[ASSIGNED TASK] In the entries that follow, find the line containing "Tuenti (1327, 333)", then output exactly every line from the first through that one.
[[ GIVEN RECORDS open ]]
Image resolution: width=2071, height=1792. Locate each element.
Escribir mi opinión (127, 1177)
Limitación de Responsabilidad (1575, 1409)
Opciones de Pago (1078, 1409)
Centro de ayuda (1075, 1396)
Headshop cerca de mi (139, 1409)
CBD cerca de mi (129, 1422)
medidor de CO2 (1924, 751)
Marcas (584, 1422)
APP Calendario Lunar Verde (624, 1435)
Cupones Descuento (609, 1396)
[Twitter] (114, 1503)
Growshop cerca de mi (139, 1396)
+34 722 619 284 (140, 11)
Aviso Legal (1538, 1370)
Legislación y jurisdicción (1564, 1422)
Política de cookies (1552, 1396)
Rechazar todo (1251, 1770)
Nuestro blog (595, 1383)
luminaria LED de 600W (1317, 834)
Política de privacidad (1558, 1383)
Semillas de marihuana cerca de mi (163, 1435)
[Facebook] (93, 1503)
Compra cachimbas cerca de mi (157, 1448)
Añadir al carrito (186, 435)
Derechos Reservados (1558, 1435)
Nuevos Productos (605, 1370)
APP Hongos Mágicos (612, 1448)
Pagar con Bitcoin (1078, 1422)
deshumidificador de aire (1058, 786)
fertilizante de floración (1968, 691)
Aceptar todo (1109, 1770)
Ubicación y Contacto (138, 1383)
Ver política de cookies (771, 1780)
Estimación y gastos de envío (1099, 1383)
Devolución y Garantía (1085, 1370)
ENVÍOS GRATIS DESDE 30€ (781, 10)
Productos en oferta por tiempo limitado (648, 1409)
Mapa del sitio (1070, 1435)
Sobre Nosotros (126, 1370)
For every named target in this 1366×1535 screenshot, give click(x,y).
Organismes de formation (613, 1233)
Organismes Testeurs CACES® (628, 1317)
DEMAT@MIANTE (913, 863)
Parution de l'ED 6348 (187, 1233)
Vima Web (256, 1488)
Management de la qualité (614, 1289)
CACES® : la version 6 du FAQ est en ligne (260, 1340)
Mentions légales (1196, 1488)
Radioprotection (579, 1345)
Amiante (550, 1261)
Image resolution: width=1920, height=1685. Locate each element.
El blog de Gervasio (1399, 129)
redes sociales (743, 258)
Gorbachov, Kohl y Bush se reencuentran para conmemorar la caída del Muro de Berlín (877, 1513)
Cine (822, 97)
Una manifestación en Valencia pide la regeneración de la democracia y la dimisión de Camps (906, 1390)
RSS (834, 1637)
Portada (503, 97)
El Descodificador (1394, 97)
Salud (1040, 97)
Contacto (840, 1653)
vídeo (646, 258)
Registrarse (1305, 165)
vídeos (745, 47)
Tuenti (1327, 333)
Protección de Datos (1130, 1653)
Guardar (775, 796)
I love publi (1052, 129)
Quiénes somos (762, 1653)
[[ GIVEN RECORDS closed ]]
[EXERCISE RESULT]
Image resolution: width=2071, height=1792. Locate each element.
Escribir mi opinión (127, 1177)
Limitación de Responsabilidad (1575, 1409)
Opciones de Pago (1078, 1409)
Centro de ayuda (1075, 1396)
Headshop cerca de mi (139, 1409)
CBD cerca de mi (129, 1422)
medidor de CO2 (1924, 751)
Marcas (584, 1422)
APP Calendario Lunar Verde (624, 1435)
Cupones Descuento (609, 1396)
[Twitter] (114, 1503)
Growshop cerca de mi (139, 1396)
+34 722 619 284 (140, 11)
Aviso Legal (1538, 1370)
Legislación y jurisdicción (1564, 1422)
Política de cookies (1552, 1396)
Rechazar todo (1251, 1770)
Nuestro blog (595, 1383)
luminaria LED de 600W (1317, 834)
Política de privacidad (1558, 1383)
Semillas de marihuana cerca de mi (163, 1435)
[Facebook] (93, 1503)
Compra cachimbas cerca de mi (157, 1448)
Añadir al carrito (186, 435)
Derechos Reservados (1558, 1435)
Nuevos Productos (605, 1370)
APP Hongos Mágicos (612, 1448)
Pagar con Bitcoin (1078, 1422)
deshumidificador de aire (1058, 786)
fertilizante de floración (1968, 691)
Aceptar todo (1109, 1770)
Ubicación y Contacto (138, 1383)
Ver política de cookies (771, 1780)
Estimación y gastos de envío (1099, 1383)
Devolución y Garantía (1085, 1370)
ENVÍOS GRATIS DESDE 30€ (781, 10)
Productos en oferta por tiempo limitado (648, 1409)
Mapa del sitio (1070, 1435)
Sobre Nosotros (126, 1370)
For every named target in this 1366×1535 screenshot, give click(x,y).
Organismes de formation (613, 1233)
Organismes Testeurs CACES® (628, 1317)
DEMAT@MIANTE (913, 863)
Parution de l'ED 6348 (187, 1233)
Vima Web (256, 1488)
Management de la qualité (614, 1289)
CACES® : la version 6 du FAQ est en ligne (260, 1340)
Mentions légales (1196, 1488)
Radioprotection (579, 1345)
Amiante (550, 1261)
Image resolution: width=1920, height=1685. Locate each element.
El blog de Gervasio (1399, 129)
redes sociales (743, 258)
Gorbachov, Kohl y Bush se reencuentran para conmemorar la caída del Muro de Berlín (877, 1513)
Cine (822, 97)
Una manifestación en Valencia pide la regeneración de la democracia y la dimisión de Camps (906, 1390)
RSS (834, 1637)
Portada (503, 97)
El Descodificador (1394, 97)
Salud (1040, 97)
Contacto (840, 1653)
vídeo (646, 258)
Registrarse (1305, 165)
vídeos (745, 47)
Tuenti (1327, 333)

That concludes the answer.